**WORK INSTRUCTIONS:** Copy out every one of the records below, line for line, without changing anything.

A block of data
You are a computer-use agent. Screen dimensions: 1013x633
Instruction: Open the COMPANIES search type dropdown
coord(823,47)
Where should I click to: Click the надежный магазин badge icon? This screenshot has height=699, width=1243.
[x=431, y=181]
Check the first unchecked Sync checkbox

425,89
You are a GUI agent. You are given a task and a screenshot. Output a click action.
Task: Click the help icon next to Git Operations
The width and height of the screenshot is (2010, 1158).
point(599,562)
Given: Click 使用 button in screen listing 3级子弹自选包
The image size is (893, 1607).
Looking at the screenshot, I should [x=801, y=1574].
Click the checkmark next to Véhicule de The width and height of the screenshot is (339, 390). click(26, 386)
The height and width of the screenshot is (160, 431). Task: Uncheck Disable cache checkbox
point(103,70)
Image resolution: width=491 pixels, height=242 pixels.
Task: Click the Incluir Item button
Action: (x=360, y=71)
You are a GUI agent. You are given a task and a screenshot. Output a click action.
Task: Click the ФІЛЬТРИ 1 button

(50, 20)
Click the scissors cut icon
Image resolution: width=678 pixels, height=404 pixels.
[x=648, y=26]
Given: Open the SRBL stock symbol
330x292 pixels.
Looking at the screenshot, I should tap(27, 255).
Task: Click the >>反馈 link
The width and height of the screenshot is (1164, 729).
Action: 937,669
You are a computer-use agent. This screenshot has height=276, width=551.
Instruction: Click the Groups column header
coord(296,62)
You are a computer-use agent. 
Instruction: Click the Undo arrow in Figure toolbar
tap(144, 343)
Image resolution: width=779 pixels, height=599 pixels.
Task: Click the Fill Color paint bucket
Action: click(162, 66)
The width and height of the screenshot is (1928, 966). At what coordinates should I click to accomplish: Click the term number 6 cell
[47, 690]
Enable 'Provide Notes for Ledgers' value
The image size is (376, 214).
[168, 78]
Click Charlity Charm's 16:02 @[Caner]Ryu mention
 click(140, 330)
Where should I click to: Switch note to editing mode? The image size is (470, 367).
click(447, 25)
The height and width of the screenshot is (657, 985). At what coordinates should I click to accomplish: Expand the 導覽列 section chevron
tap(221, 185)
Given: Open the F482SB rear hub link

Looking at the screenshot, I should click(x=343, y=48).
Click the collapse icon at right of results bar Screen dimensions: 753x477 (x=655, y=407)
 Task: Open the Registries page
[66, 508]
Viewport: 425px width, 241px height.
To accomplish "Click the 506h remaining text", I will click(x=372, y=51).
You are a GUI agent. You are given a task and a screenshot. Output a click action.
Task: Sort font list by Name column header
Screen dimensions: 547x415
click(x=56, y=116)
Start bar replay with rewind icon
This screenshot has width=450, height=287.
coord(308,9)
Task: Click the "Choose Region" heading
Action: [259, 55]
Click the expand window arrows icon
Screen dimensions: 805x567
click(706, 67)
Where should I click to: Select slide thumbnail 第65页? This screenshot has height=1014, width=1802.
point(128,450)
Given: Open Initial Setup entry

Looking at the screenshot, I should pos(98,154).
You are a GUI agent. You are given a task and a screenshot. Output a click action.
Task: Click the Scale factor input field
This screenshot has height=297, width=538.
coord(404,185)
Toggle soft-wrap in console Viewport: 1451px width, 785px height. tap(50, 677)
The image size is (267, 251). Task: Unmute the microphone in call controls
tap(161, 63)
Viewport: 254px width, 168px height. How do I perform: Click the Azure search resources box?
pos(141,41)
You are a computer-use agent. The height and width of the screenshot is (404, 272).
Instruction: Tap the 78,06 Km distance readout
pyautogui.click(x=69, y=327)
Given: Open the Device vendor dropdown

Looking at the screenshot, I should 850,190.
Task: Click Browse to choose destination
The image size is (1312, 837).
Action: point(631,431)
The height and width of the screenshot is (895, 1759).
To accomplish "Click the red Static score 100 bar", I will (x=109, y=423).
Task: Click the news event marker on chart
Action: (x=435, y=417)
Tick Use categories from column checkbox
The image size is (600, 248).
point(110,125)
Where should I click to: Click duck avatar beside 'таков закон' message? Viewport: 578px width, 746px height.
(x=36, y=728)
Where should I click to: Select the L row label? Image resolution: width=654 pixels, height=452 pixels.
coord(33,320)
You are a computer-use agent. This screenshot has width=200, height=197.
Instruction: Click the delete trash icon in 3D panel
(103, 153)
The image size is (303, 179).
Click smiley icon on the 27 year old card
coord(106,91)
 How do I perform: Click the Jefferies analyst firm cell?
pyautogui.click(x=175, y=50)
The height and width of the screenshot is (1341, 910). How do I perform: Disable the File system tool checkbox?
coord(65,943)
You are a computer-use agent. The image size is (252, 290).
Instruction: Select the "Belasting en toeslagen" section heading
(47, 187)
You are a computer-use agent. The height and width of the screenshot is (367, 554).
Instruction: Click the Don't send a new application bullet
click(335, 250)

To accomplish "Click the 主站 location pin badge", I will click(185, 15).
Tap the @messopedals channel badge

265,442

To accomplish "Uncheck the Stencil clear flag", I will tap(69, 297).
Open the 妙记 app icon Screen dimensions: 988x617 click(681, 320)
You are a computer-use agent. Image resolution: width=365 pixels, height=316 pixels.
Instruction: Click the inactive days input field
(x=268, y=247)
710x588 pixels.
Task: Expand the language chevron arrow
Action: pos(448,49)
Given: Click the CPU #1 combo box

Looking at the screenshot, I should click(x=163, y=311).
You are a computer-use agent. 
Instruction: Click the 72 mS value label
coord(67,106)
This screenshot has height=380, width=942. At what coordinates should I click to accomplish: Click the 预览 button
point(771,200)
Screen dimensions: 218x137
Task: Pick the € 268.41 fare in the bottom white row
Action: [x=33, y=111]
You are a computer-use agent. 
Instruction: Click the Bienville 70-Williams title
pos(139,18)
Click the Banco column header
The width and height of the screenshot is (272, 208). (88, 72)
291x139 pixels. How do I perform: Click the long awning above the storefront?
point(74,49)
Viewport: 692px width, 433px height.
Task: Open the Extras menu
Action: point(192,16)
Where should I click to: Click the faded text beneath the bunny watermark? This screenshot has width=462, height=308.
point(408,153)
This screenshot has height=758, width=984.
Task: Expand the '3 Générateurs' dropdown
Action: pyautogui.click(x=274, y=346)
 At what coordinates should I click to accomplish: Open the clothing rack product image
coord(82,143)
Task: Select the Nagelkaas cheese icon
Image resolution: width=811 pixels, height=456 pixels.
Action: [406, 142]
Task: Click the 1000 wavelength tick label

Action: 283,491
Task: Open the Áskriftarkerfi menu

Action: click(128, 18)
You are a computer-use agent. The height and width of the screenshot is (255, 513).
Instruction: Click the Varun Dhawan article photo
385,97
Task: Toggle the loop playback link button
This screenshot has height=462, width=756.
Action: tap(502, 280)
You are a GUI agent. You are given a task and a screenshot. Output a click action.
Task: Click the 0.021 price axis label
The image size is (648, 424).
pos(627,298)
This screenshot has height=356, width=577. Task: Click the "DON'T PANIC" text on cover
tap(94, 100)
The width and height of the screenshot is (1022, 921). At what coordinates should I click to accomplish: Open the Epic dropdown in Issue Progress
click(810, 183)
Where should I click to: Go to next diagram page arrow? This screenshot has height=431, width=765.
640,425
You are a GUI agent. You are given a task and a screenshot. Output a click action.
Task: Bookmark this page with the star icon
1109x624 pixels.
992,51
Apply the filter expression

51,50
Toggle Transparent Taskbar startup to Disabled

**FINAL ANSWER:**
You are a computer-use agent. Screen dimensions: 1013x633
Instruction: Open the COMPANIES search type dropdown
coord(823,47)
Where should I click to: Click the надежный магазин badge icon? This screenshot has height=699, width=1243.
[x=431, y=181]
Check the first unchecked Sync checkbox

425,89
You are a GUI agent. You are given a task and a screenshot. Output a click action.
Task: Click the help icon next to Git Operations
The width and height of the screenshot is (2010, 1158).
point(599,562)
Given: Click 使用 button in screen listing 3级子弹自选包
The image size is (893, 1607).
Looking at the screenshot, I should [x=801, y=1574].
Click the checkmark next to Véhicule de The width and height of the screenshot is (339, 390). click(26, 386)
The height and width of the screenshot is (160, 431). Task: Uncheck Disable cache checkbox
point(103,70)
Image resolution: width=491 pixels, height=242 pixels.
Task: Click the Incluir Item button
Action: (x=360, y=71)
You are a GUI agent. You are given a task and a screenshot. Output a click action.
Task: Click the ФІЛЬТРИ 1 button

(50, 20)
Click the scissors cut icon
Image resolution: width=678 pixels, height=404 pixels.
[x=648, y=26]
Given: Open the SRBL stock symbol
330x292 pixels.
Looking at the screenshot, I should tap(27, 255).
Task: Click the >>反馈 link
The width and height of the screenshot is (1164, 729).
Action: 937,669
You are a computer-use agent. This screenshot has height=276, width=551.
Instruction: Click the Groups column header
coord(296,62)
You are a computer-use agent. 
Instruction: Click the Undo arrow in Figure toolbar
tap(144, 343)
Image resolution: width=779 pixels, height=599 pixels.
Task: Click the Fill Color paint bucket
Action: click(162, 66)
The width and height of the screenshot is (1928, 966). At what coordinates should I click to accomplish: Click the term number 6 cell
[47, 690]
Enable 'Provide Notes for Ledgers' value
The image size is (376, 214).
[168, 78]
Click Charlity Charm's 16:02 @[Caner]Ryu mention
 click(140, 330)
Where should I click to: Switch note to editing mode? The image size is (470, 367).
click(447, 25)
The height and width of the screenshot is (657, 985). At what coordinates should I click to accomplish: Expand the 導覽列 section chevron
tap(221, 185)
Given: Open the F482SB rear hub link

Looking at the screenshot, I should click(x=343, y=48).
Click the collapse icon at right of results bar Screen dimensions: 753x477 (x=655, y=407)
 Task: Open the Registries page
[66, 508]
Viewport: 425px width, 241px height.
To accomplish "Click the 506h remaining text", I will click(x=372, y=51).
You are a GUI agent. You are given a task and a screenshot. Output a click action.
Task: Sort font list by Name column header
Screen dimensions: 547x415
click(x=56, y=116)
Start bar replay with rewind icon
This screenshot has width=450, height=287.
coord(308,9)
Task: Click the "Choose Region" heading
Action: [259, 55]
Click the expand window arrows icon
Screen dimensions: 805x567
click(706, 67)
Where should I click to: Select slide thumbnail 第65页? This screenshot has height=1014, width=1802.
point(128,450)
Given: Open Initial Setup entry

Looking at the screenshot, I should pos(98,154).
You are a GUI agent. You are given a task and a screenshot. Output a click action.
Task: Click the Scale factor input field
This screenshot has height=297, width=538.
coord(404,185)
Toggle soft-wrap in console Viewport: 1451px width, 785px height. tap(50, 677)
The image size is (267, 251). Task: Unmute the microphone in call controls
tap(161, 63)
Viewport: 254px width, 168px height. How do I perform: Click the Azure search resources box?
pos(141,41)
You are a computer-use agent. The height and width of the screenshot is (404, 272).
Instruction: Tap the 78,06 Km distance readout
pyautogui.click(x=69, y=327)
Given: Open the Device vendor dropdown

Looking at the screenshot, I should 850,190.
Task: Click Browse to choose destination
The image size is (1312, 837).
Action: point(631,431)
The height and width of the screenshot is (895, 1759).
To accomplish "Click the red Static score 100 bar", I will (x=109, y=423).
Task: Click the news event marker on chart
Action: (x=435, y=417)
Tick Use categories from column checkbox
The image size is (600, 248).
point(110,125)
Where should I click to: Click duck avatar beside 'таков закон' message? Viewport: 578px width, 746px height.
(x=36, y=728)
Where should I click to: Select the L row label? Image resolution: width=654 pixels, height=452 pixels.
coord(33,320)
You are a computer-use agent. This screenshot has width=200, height=197.
Instruction: Click the delete trash icon in 3D panel
(103, 153)
The image size is (303, 179).
Click smiley icon on the 27 year old card
coord(106,91)
 How do I perform: Click the Jefferies analyst firm cell?
pyautogui.click(x=175, y=50)
The height and width of the screenshot is (1341, 910). How do I perform: Disable the File system tool checkbox?
coord(65,943)
You are a computer-use agent. The image size is (252, 290).
Instruction: Select the "Belasting en toeslagen" section heading
(47, 187)
You are a computer-use agent. The height and width of the screenshot is (367, 554).
Instruction: Click the Don't send a new application bullet
click(335, 250)

To accomplish "Click the 主站 location pin badge", I will click(185, 15).
Tap the @messopedals channel badge

265,442

To accomplish "Uncheck the Stencil clear flag", I will tap(69, 297).
Open the 妙记 app icon Screen dimensions: 988x617 click(681, 320)
You are a computer-use agent. Image resolution: width=365 pixels, height=316 pixels.
Instruction: Click the inactive days input field
(x=268, y=247)
710x588 pixels.
Task: Expand the language chevron arrow
Action: pos(448,49)
Given: Click the CPU #1 combo box

Looking at the screenshot, I should click(x=163, y=311).
You are a computer-use agent. 
Instruction: Click the 72 mS value label
coord(67,106)
This screenshot has height=380, width=942. At what coordinates should I click to accomplish: Click the 预览 button
point(771,200)
Screen dimensions: 218x137
Task: Pick the € 268.41 fare in the bottom white row
Action: [x=33, y=111]
You are a computer-use agent. 
Instruction: Click the Bienville 70-Williams title
pos(139,18)
Click the Banco column header
The width and height of the screenshot is (272, 208). (88, 72)
291x139 pixels. How do I perform: Click the long awning above the storefront?
point(74,49)
Viewport: 692px width, 433px height.
Task: Open the Extras menu
Action: point(192,16)
Where should I click to: Click the faded text beneath the bunny watermark? This screenshot has width=462, height=308.
point(408,153)
This screenshot has height=758, width=984.
Task: Expand the '3 Générateurs' dropdown
Action: pyautogui.click(x=274, y=346)
 At what coordinates should I click to accomplish: Open the clothing rack product image
coord(82,143)
Task: Select the Nagelkaas cheese icon
Image resolution: width=811 pixels, height=456 pixels.
Action: [406, 142]
Task: Click the 1000 wavelength tick label

Action: 283,491
Task: Open the Áskriftarkerfi menu

Action: click(128, 18)
You are a computer-use agent. The height and width of the screenshot is (255, 513).
Instruction: Click the Varun Dhawan article photo
385,97
Task: Toggle the loop playback link button
This screenshot has height=462, width=756.
Action: tap(502, 280)
You are a GUI agent. You are given a task and a screenshot. Output a click action.
Task: Click the 0.021 price axis label
The image size is (648, 424).
pos(627,298)
This screenshot has height=356, width=577. Task: Click the "DON'T PANIC" text on cover
tap(94, 100)
The width and height of the screenshot is (1022, 921). At what coordinates should I click to accomplish: Open the Epic dropdown in Issue Progress
click(810, 183)
Where should I click to: Go to next diagram page arrow? This screenshot has height=431, width=765.
640,425
You are a GUI agent. You are given a task and a screenshot. Output a click action.
Task: Bookmark this page with the star icon
1109x624 pixels.
992,51
Apply the filter expression

51,50
Toggle Transparent Taskbar startup to Disabled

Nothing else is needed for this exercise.